[Instruction]: Reproduce the listing from the line with "Close the Recetas panel with red X" up to and including the line with "I will 712,264.", substituting "page" for "tab" and leaving everything else unchanged.
>> BEGIN Given records
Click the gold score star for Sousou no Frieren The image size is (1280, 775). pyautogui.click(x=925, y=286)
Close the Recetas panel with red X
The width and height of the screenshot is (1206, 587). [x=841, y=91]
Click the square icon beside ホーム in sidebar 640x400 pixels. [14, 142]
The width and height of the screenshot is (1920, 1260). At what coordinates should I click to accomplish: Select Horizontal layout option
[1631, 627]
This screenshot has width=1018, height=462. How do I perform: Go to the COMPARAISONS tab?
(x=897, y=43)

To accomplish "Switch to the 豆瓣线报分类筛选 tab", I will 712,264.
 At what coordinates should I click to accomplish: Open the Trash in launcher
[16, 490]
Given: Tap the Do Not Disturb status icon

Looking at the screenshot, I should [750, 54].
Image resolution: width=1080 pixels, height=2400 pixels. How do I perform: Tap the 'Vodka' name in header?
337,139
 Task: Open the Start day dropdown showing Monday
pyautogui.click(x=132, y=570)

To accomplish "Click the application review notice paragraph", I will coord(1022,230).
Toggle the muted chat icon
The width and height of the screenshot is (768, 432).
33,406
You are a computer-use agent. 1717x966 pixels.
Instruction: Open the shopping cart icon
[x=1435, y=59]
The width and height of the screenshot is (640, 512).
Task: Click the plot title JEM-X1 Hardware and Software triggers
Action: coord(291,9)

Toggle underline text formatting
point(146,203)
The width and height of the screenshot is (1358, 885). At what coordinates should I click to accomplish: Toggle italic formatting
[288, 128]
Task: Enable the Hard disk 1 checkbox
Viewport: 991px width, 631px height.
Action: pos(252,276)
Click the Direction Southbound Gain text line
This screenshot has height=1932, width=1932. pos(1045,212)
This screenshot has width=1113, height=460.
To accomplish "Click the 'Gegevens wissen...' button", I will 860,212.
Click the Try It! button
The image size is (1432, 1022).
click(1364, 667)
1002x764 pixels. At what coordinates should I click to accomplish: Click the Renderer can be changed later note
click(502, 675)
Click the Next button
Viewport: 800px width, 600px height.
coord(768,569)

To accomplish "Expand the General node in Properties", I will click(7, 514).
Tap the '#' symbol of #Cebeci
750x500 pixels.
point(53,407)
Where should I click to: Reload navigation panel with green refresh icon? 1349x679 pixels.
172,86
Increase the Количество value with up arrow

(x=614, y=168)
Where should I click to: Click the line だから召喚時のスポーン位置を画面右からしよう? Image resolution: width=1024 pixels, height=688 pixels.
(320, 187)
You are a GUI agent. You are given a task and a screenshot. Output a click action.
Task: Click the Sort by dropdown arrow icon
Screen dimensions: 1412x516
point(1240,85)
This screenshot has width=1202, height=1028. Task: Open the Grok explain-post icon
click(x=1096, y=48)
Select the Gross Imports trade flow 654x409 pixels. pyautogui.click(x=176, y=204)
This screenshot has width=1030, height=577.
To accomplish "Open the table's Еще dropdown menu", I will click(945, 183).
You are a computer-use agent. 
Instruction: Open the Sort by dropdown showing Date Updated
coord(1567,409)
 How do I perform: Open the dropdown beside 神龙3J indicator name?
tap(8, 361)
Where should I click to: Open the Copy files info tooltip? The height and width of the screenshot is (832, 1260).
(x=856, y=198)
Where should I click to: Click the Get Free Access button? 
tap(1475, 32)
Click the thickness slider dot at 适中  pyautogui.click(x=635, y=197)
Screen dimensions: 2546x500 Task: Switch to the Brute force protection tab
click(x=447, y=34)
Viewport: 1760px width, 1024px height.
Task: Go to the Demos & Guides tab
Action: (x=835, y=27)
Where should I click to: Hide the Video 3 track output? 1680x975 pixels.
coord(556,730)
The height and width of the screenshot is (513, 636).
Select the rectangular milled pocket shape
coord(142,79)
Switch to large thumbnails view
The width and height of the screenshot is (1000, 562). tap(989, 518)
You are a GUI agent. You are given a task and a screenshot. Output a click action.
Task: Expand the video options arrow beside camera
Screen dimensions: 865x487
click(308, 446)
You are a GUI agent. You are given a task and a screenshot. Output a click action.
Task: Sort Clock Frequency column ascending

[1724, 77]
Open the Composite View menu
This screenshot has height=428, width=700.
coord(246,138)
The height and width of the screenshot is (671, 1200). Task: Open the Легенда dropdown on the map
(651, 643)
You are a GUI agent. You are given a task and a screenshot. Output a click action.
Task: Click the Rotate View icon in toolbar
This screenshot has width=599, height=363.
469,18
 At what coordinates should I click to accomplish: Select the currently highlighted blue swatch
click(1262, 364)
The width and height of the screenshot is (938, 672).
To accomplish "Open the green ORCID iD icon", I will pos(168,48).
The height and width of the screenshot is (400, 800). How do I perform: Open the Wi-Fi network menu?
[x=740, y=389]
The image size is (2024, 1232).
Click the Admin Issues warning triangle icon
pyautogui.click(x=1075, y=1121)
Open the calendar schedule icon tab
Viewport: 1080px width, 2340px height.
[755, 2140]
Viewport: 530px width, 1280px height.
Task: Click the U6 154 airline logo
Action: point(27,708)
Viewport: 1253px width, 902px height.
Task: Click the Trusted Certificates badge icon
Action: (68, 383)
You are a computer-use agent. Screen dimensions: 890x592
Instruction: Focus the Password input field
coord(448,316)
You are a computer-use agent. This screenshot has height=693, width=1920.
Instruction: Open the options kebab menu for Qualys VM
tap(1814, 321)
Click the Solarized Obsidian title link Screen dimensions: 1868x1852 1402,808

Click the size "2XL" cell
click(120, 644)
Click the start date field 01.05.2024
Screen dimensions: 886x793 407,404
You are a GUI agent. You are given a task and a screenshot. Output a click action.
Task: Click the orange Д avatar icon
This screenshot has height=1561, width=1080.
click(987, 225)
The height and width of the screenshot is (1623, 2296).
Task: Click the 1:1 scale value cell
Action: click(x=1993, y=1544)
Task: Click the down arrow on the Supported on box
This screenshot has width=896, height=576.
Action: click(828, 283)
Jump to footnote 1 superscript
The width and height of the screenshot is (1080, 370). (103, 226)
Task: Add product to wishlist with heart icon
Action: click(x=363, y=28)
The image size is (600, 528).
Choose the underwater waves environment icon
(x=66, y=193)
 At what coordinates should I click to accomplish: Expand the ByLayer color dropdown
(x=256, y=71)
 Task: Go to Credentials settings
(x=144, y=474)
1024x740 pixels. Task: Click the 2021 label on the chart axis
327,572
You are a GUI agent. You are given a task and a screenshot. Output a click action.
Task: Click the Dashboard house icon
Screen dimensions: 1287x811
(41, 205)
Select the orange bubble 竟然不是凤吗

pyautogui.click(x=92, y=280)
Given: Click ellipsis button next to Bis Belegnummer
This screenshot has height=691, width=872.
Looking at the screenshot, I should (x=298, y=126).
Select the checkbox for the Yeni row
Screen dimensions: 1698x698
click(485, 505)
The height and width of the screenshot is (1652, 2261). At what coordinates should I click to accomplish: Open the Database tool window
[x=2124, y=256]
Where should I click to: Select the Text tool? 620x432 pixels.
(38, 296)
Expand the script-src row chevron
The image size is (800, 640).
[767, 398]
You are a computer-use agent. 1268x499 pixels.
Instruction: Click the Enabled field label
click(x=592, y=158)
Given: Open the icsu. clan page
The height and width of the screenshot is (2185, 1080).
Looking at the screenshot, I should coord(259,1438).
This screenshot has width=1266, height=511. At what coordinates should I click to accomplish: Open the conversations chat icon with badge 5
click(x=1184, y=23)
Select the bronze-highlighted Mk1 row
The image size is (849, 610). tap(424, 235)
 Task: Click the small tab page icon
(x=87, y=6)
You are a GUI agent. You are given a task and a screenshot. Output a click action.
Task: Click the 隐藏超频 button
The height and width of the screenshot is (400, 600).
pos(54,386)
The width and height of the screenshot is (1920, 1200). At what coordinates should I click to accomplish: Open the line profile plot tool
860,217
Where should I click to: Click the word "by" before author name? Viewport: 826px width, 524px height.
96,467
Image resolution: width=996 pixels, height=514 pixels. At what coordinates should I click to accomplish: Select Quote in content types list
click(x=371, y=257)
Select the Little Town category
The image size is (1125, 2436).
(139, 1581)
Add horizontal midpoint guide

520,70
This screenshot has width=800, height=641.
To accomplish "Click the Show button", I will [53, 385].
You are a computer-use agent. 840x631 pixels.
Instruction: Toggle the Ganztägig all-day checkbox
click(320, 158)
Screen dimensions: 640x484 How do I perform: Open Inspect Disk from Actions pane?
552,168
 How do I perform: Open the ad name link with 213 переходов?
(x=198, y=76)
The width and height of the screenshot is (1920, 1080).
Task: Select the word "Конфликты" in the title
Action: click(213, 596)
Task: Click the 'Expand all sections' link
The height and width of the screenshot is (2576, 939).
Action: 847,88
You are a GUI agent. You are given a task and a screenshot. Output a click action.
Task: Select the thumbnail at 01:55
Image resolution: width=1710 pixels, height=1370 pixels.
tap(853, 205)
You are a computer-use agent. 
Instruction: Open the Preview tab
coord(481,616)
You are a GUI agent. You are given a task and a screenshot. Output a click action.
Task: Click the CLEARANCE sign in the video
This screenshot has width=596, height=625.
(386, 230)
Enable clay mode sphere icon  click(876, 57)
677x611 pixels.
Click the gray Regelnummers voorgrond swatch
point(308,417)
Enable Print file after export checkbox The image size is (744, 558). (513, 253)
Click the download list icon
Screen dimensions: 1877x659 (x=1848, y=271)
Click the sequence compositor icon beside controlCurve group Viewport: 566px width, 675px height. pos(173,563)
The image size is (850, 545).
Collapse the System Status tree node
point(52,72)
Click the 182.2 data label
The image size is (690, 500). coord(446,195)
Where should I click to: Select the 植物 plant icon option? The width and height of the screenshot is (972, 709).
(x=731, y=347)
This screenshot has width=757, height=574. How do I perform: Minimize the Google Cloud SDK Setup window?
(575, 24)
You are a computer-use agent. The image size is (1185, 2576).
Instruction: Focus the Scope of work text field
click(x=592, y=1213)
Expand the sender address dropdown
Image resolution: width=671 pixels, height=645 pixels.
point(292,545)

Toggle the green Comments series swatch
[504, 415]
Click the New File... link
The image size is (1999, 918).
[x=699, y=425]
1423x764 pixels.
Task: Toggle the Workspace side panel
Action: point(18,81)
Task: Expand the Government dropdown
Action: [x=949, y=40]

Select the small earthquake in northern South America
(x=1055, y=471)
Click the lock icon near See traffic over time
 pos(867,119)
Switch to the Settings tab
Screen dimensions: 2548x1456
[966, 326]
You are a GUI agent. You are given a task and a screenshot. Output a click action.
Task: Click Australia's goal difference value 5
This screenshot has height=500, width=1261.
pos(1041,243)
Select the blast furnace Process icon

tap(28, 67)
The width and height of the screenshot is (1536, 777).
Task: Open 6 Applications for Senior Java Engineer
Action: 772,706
>> END Given records
[Result of the task]:
Close the Recetas panel with red X
The width and height of the screenshot is (1206, 587). [x=841, y=91]
Click the square icon beside ホーム in sidebar 640x400 pixels. [14, 142]
The width and height of the screenshot is (1920, 1260). At what coordinates should I click to accomplish: Select Horizontal layout option
[1631, 627]
This screenshot has width=1018, height=462. How do I perform: Go to the COMPARAISONS page?
(x=897, y=43)

To accomplish "Switch to the 豆瓣线报分类筛选 page", I will 712,264.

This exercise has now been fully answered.